About

IMG_0112I work as a consultant, Open Dialogue practitioner, supervisor, academic and trainer in mental health.

My work is grounded in Intentional Peer Support, Open Dialogue, Mad Studies, social justice movements (including the consumer/survivor/peer/lived experience movement) and tertiary studies in sociology, political science, law and linguistics. I draw on my own experiences as a survivor of childhood trauma, in dialogue with the work of international networks of people who are humanising our collective responses to people in distress. My work has also been significantly influenced by the Hearing Voices movement. I understand distress and “mental health” as deeply embedded in the social world.

In 2015, I was awarded the SANE Australia Hocking Fellowship to explore the intersections between peer work and Open Dialogue. In 2017, I was keynote speaker at The Mental Health Services conference, and in 2018, I was keynote speaker at the Danish Open Dialogue conference.

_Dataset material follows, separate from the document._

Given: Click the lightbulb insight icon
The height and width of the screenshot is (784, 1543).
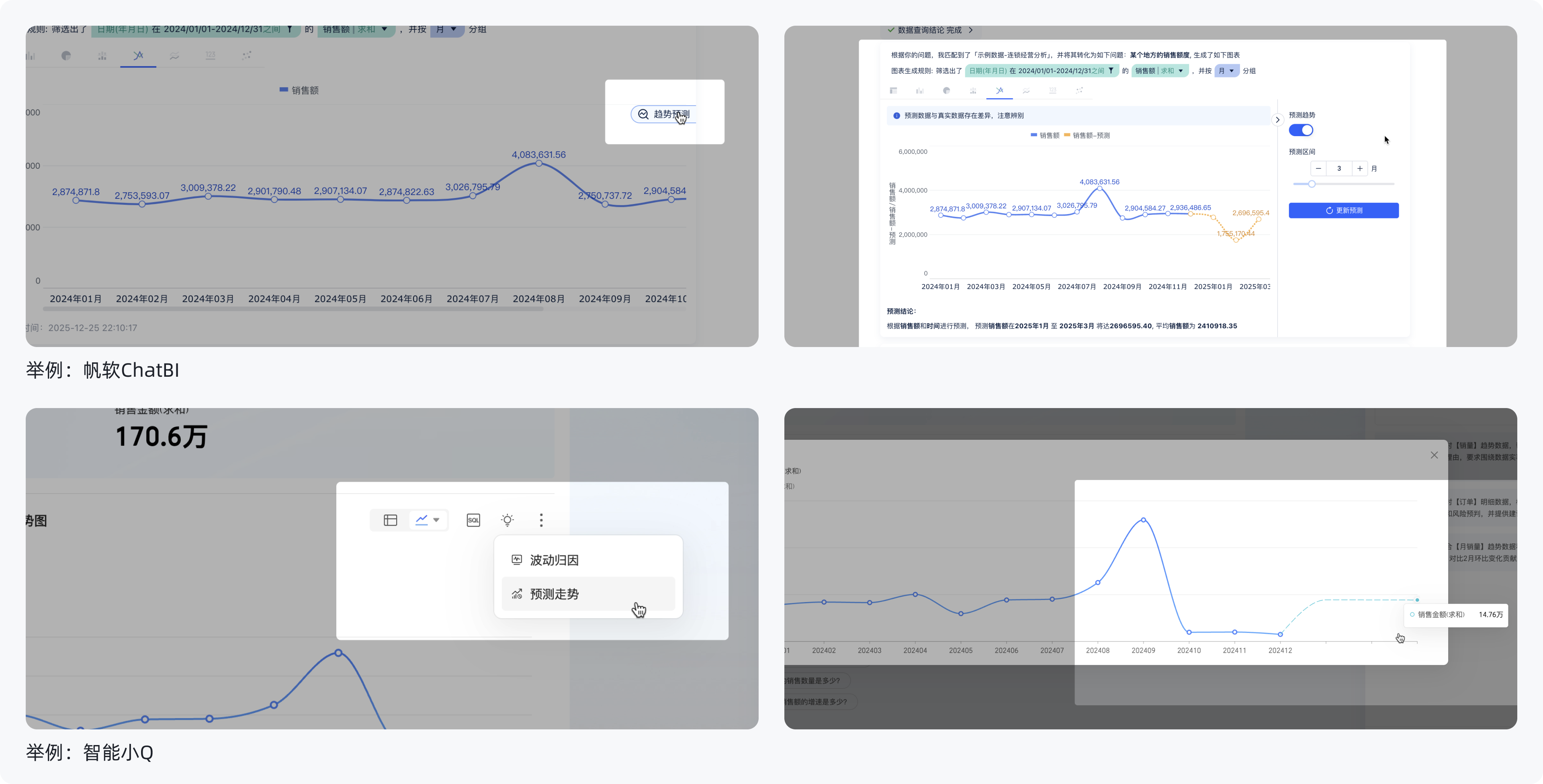Looking at the screenshot, I should click(x=508, y=520).
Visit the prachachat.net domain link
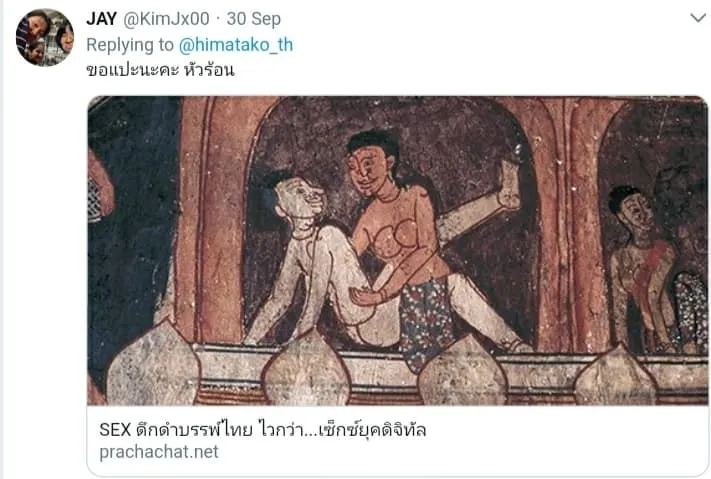 159,452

I have worked with several innovative organisations where the expertise of people with lived experience is foundational – including inside out & associates, Intentional Peer SupportOur Consumer Place, VMIAC and Working to Recovery, Australasia – as well as more mainstream academic and mental health institutions, including the Centre for Psychiatric Nursing at the University of Melbourne, RMIT University, La Trobe University, Victoria University, Lifeline, SANE Australia, Suicide Prevention Australia, Monash Health, CoHealth, Northern Area Mental Health Service, Spectrum, the Victorian Department of Health and Human Services, the NSW Mental Health Commission, and several Recovery Colleges around Australia.